I wish.
At least, it hasn't happened yet. But I did pull off some incredible feats involving turning out massive amounts of fiction.
I spent Hell Week finishing up my last paper for Hum2 and writing a script. 76 pages of script, to be exact. I've discovered that having crazy writing challenges such as
NaNoWriMo and
Script Frenzy at the end of the semester gives one a great incentive to actually get papers done on time. This makes Hell Week easy academically. However, putting off writing for the challenge until schoolwork was done made my week an interesting one, full of discoveries.
Discovery 1: Writing papers is much easier than I had originally thought. Trying to pull plot out of thin air makes the brain hurt. A lot. I'm still recovering a week later, though writing fiction for Writing Week probably didn't help any.
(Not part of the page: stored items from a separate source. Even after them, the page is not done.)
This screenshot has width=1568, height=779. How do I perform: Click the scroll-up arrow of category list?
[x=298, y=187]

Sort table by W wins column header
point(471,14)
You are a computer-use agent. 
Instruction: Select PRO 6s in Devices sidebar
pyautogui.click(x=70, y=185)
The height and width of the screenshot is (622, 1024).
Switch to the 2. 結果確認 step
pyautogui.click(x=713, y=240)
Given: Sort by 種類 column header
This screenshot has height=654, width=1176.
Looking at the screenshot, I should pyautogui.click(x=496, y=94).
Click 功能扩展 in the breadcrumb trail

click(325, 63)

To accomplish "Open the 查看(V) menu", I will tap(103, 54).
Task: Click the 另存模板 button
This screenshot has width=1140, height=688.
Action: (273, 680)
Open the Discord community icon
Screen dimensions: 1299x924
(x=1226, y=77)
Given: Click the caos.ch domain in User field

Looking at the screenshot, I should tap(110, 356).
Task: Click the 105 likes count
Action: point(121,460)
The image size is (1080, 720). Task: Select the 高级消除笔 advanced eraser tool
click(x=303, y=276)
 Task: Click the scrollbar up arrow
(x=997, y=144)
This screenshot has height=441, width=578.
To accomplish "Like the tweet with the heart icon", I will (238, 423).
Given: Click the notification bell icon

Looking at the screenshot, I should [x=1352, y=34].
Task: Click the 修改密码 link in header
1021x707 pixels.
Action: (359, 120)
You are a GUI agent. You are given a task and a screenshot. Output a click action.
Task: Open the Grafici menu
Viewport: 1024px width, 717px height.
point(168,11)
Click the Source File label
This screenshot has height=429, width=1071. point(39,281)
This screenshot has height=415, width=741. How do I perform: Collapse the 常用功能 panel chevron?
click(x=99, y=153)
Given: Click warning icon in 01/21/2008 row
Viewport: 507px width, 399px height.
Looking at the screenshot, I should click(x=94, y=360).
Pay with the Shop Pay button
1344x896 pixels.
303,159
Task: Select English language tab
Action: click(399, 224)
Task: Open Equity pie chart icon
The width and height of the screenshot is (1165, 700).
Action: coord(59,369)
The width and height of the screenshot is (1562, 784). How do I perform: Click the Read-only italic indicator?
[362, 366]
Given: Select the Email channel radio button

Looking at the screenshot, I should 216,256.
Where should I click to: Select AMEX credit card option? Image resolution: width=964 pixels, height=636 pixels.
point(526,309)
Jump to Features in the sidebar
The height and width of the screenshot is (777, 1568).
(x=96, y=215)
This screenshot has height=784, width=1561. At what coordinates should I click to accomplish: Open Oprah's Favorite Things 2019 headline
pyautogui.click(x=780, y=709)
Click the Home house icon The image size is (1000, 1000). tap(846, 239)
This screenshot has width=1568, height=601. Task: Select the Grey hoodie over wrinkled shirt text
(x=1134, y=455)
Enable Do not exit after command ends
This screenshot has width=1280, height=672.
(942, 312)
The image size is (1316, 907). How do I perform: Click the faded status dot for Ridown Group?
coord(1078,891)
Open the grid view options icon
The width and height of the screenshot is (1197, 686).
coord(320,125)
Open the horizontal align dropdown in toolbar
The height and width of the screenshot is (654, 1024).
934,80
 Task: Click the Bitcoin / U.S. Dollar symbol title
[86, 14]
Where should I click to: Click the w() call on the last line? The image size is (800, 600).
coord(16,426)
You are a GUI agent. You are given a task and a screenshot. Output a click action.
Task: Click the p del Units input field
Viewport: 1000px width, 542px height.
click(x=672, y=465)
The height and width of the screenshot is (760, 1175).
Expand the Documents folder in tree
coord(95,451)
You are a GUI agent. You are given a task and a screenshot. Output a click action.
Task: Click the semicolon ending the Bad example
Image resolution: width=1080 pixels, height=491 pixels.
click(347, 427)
Discovery 2: Procrastination can be helpful. Yes, helpful. But only if you're writing fiction. Procrastination on papers is bad. I learned that one last semester. (Plus it gets in the way of the writing for fun!) When writing fiction, however, and with a scary deadline hovering, procrastination followed by a sudden rush to actually accomplish your goal inspires really wonderful things. This time around I was greeted with feuding deities that caused the world I was writing about to almost be destroyed, an unfortunate soul to be given omniscience (which subsequently drove her crazy), and both of my main characters turned out to be not important in the least and nearly died. It was epic. And it was a myth about why the moon has phases. A 100 page myth, that is. Most of it was written in... 48 hours?
Discovery 3: It is possible to write 40 pages in 7 hours. Granted, they lack in the quality, but it is entirely possible. First drafts of many things can be done this way, especially if they are drafts of six page papers instead of giant scripts. I can never blame lack of time on late papers again.
Discovery 4: I should not be given coffee. During the writing sprint, I was given some coffee by my pal Kurt who works at
Global Grounds. He knows I don't like coffee. He heard about my intent to write 76 pages in a very small amount of time. So he tried to disguise some coffee for me. He didn't succeed, which is all the better, because the few sips I had turned me loopy. It was... an interesting experience. One I don't intend to repeat. Coffee works miracles for some people when they have lots to do. Just not me.
Discovery 5: Things I read in class influence the way I write. This was evident to me in the short stories I wrote for Writing Week. I think it was mainly Dostoevsky and Flannery O'Connor. Maybe Kafka. (Also Terry Pratchett, but that wasn't reading for class.) It was interesting rereading what I'd written.
I'm sure there are more things I've discovered, but I can't think of which ones are relevant. I'm having fun exploring the writing process though, and I'm itching to write more. Despite Cassie's worry that I was going to fiction myself out, I seem to have opened the creative door in my head, and my passion for writing quality (as opposed to the quantity of NaNoWriMo and Screnzy) has been revived.
I can't wait to see what I come up with over the summer.